[ntp:questions] Re: time reset, syncronisation lost and Large PPM values
Johan Swenker
no_spam_please at swenker.xs4all.nl
Tue Nov 1 00:33:39 UTC 2005
On Sun, 23 Oct 2005 14:18:43 +0000, Tom Smith wrote:
> mike wrote:
>> The explanation is that the kernel also keeps a frequency drift value
>> that is persistent across boots. It is kept in /etc/adjtime. If this
>> file exists in your implementation, just removing it might be the
>> answer. It fixed my problem.
>>
>
> Interesting. Hadn't run into that one (yet).
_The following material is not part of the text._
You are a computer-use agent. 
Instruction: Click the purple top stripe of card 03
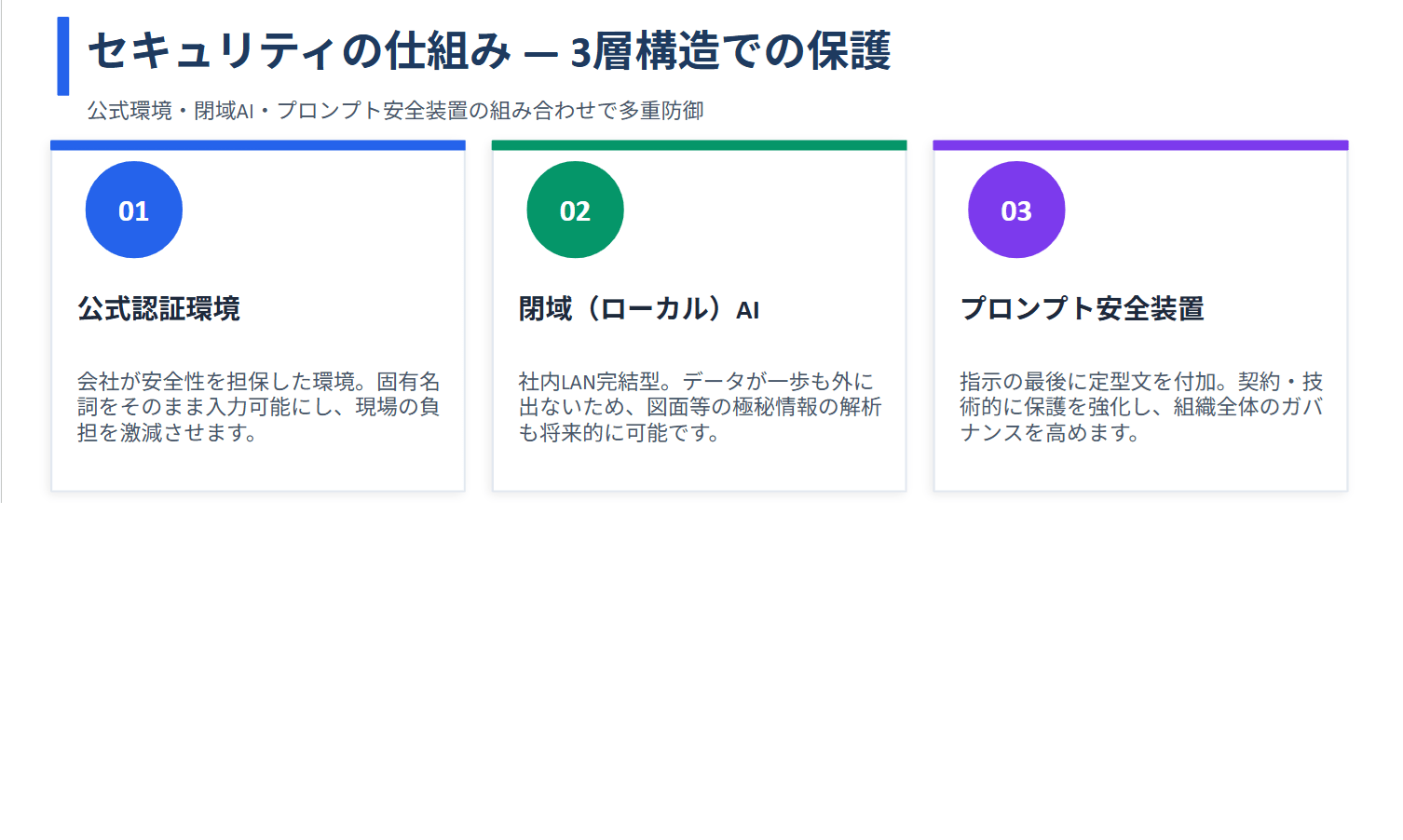pos(1140,145)
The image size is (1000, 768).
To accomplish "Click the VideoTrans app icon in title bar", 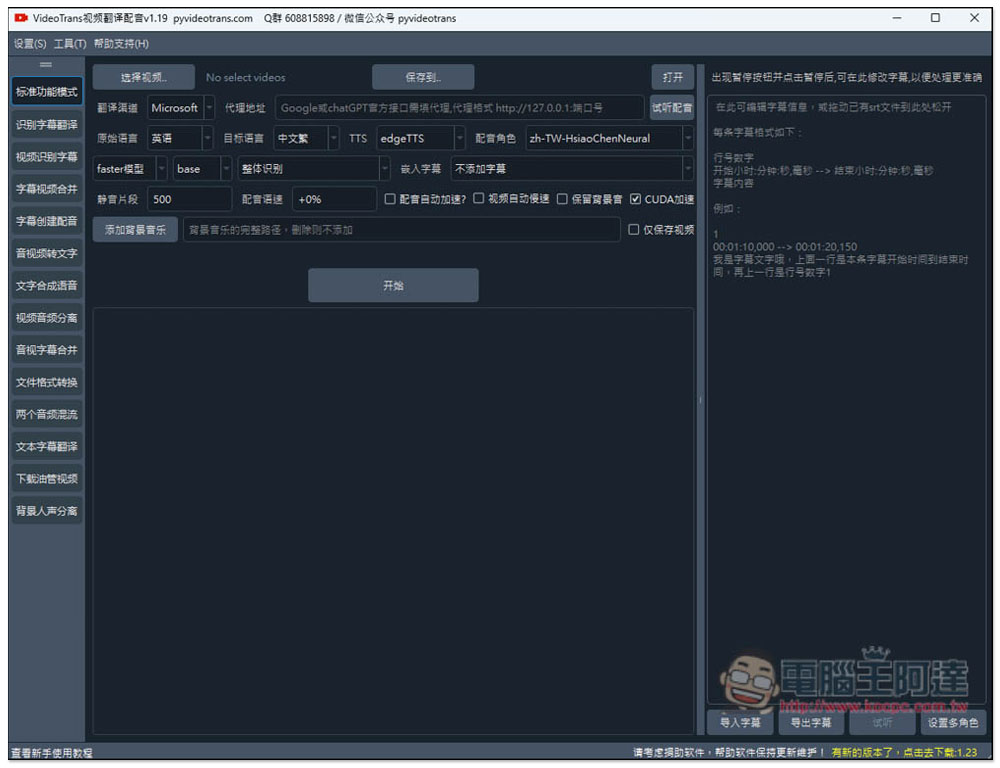I will pyautogui.click(x=21, y=18).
Maybe setting the contents
> of the drift file to "0.000" instead of deleting the file would also
> get around that hickup, if that (or something similar) is, in fact,
> the problem.
You should REMOVE adjtimex and it's configuration file from your system or
at least prevent it from starting. The reason is twofold:
1) you have ntpd, which is much better at keeping a reasonable time
2) adjtimex uses an obsolete parameter in a systemcall. Unfortunately
it does have an effect: it set's the kernel variable STA_CLK. This is
interpreted by ntpd: don't mess with the clock, some other program handles
the clock. [At least this happens on Linux kernel 2.4.20 with the PPS and
NANO patches of Ulrich. And yes I have been bitten by this feature.]